SPACE DEMENTIA!July 2, 1998
Movie Review: Armageddon
Every once in a while, a movie comes along that's so awesomely bad that you can only sit there slack-jawed, wondering what on Earth they were thinking. And then the credits roll, and to your amazement there are people in the audience *applauding* this monstrous pile of excrement. That's when you know... you've got Space Dementia!
Now listen up Hollywood. I know you mean well, but here's some friendly advice on what NOT to do when you set out to make a summer blockbuster about a ragtag band of oil drillers enlisted by NASA to drill a hole in a giant asteroid so a bomb can be planted to blow it up before it wipes out all life on the planet.
(1) When there are only 18 days left to save the planet, don't waste 18 hours of that time flying a guy to Houston from the South China Sea just to ask him if he'll help or not.
(2) It is not possible for someone to be fired on one day, and within two days buy their own drilling business, put up a billboard identifying it as theirs, AND accumulate many YEARS worth of grime on that billboard.
(3) Meteors are NOT spiky. Many photographs have been taken of them. In every case, they look like misshapen grey potatoes.
(4) If you absolutely insist on spinning the Mir space station to generate centrifugal force, fine. Artistic license and all that (or did you simply not have the budget to do decent zero-g effects?). But if you're going to spin the Mir, here are a couple of clues. One, pay attention to which direction the "artificial gravity" ought to be pointing. It's going to be different in different parts of the station. Two, dock the two space shuttles FIRST. It's hard enough to dock in space without having to fly in a circle chasing the damn docking ports.
(5) Icicles do not form in zero-gravity. Think about it.
(6) A group of meteors that are moving together in a group MUST all be going at almost precisely the same speed and trajectory. Otherwise, they would have wandered far away from each other long ago. So when you approach a great big asteroid in the middle of a swarm of smaller ones, the smaller ones can ONLY move toward your spaceship at EXACTLY the speed YOU choose to approach the big one. If you don't want to slam into the smaller asteroids at high speed, SLOW DOWN!
(7) When you tell us that the killer asteroid is as big as Texas, DON'T expect us to believe that planting ONE nuclear bomb 800 feet deep is exactly what you need to do to shatter the whole thing. Have any of you ever BEEN to Texas? It's pretty big. More than 1600 feet across, that's for sure.

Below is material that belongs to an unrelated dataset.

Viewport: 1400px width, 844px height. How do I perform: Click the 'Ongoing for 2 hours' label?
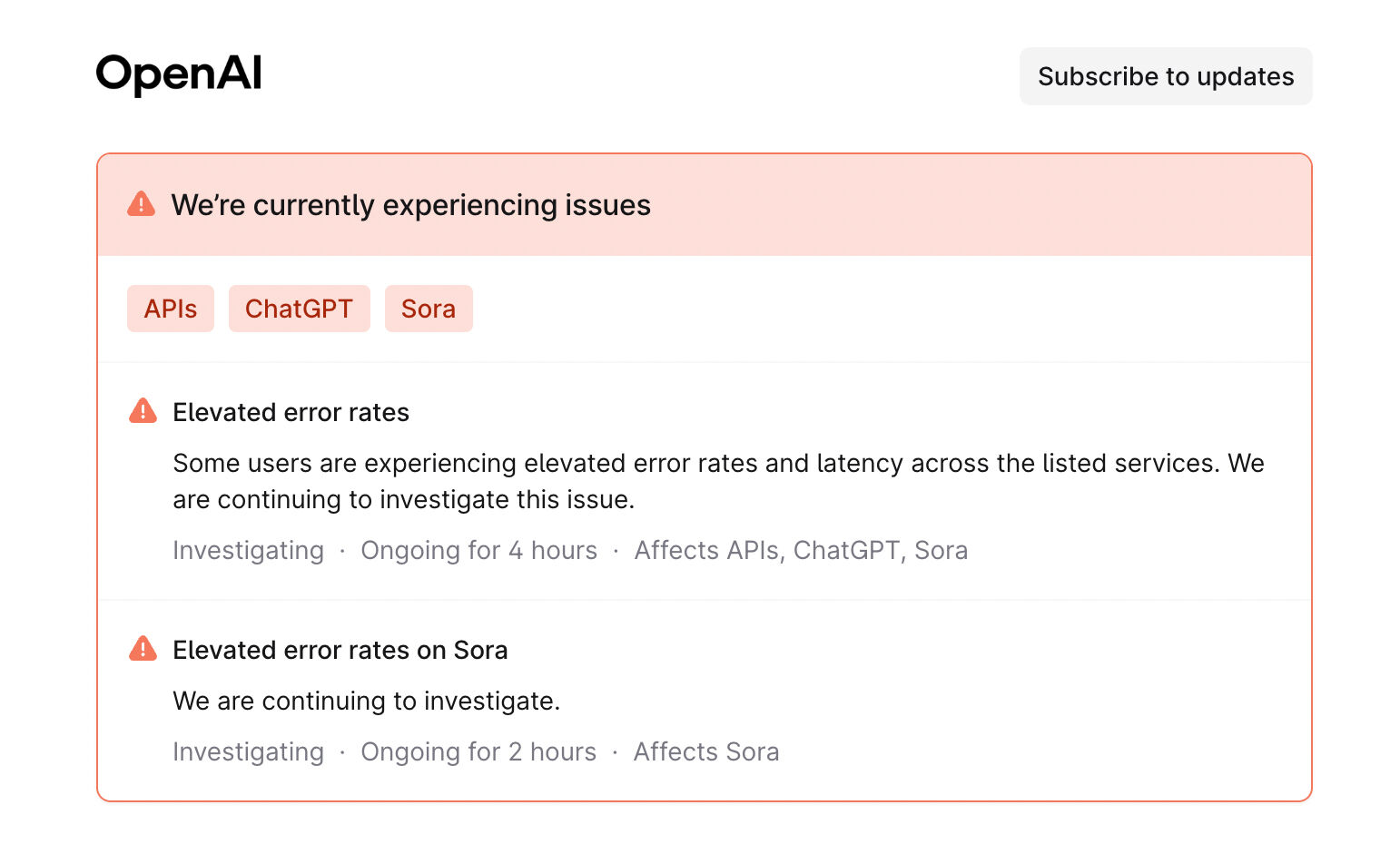pos(478,751)
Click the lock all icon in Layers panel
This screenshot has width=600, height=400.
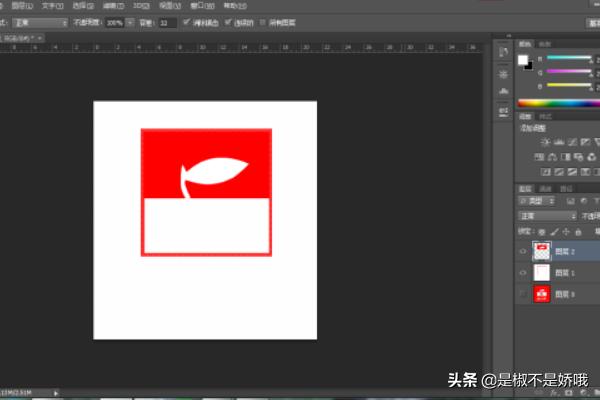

(8) If you insist on mounting huge gattling guns on the asteroid rovers, at LEAST have somebody at NASA come up with a plausible reason to expect the astronauts to encounter hostile asteroid creatures. If you absolutely have to to give them giant gattling guns, DON'T wait for the shuttle pilot to draw a pistol before somebody says, "What are you doing with a gun in space?"
(9) If the government sends a radio signal to start the countdown of a nuclear weapon, *cutting off their radio communications will not freeze the countdown once it has begun*. It would only prevent them from sending *another* signal to make the countdown STOP.
(10) Also, if they have to trigger the bomb manually, what exactly is the purpose of having a little pistol-grip attachment with about 20 feet of telephone cord attaching it to the bomb? Is that so the guy who sets it off can duck behind a desk?
(11) I can only think of one way you could've made the line "He's got SPACE DEMENTIA!" any sillier. And I'm not going to tell you what it is.
(12) When the hole is 795 out of the required 800 feet deep, and the drilling is going slow, and they have only a few minutes to set the bomb and get out, THAT'S GOOD ENOUGH. What, those extra 5 feet are going to make a difference???
(13) When you spend the entire film showing us what a screwup the young romantic lead is, DON'T make his boss put the fate of the Earth in that screwup's hands. Screwups do not miraculously become competent just because their boss suddenly decides to start appreciating them. Sure, everybody deserves a second (or in this case, third or fourth) chance - but not when 6 BILLION LIVES are at stake.
In case you're wondering, this list only barely scratches the surface of what's wrong with Armageddon.
On The Plus Side
(1) They blowed up a lot of stuff real good.
(2) Steve Buscemi was excellent. If it was up to me, I'd give him an Oscar and throw everyone else involved in making this moronic piece of trash into prison. Okay not really, but I'd be mighty tempted.